>>>

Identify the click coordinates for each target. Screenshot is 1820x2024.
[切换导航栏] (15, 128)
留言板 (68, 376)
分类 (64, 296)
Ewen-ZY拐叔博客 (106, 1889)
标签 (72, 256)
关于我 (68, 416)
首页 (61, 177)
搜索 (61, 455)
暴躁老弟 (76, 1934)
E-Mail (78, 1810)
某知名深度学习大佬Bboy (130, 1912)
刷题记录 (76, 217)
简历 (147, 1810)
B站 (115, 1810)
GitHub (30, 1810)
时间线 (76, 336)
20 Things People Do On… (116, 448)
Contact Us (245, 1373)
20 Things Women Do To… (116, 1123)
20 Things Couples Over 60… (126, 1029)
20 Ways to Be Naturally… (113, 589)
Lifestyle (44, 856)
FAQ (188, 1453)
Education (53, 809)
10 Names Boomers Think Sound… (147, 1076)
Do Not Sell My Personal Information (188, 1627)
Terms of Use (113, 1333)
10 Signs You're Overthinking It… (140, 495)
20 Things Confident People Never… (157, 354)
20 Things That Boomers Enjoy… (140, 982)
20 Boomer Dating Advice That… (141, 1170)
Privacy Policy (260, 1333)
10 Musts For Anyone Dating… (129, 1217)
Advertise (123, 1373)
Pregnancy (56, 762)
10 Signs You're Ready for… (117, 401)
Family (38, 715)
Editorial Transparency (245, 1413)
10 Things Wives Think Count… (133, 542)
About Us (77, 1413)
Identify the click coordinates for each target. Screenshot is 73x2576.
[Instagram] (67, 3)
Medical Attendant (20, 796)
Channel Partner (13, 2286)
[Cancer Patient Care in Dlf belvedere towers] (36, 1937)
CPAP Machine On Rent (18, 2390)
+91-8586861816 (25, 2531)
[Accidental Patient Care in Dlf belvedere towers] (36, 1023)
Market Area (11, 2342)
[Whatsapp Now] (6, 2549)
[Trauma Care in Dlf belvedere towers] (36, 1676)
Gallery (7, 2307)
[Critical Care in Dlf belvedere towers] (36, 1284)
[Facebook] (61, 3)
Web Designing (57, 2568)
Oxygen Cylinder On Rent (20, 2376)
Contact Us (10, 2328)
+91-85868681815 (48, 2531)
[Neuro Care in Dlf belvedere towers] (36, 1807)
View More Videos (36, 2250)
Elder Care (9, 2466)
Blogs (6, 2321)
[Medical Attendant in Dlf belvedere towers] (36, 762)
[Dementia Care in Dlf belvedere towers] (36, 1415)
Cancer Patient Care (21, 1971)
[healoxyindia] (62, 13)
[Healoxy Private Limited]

<<<

> [Problem requirements]: Gather every line from the entries above where the word "Dating" appears, and copy them.

> [Problem solution]:
20 Boomer Dating Advice That… (141, 1170)
10 Musts For Anyone Dating… (129, 1217)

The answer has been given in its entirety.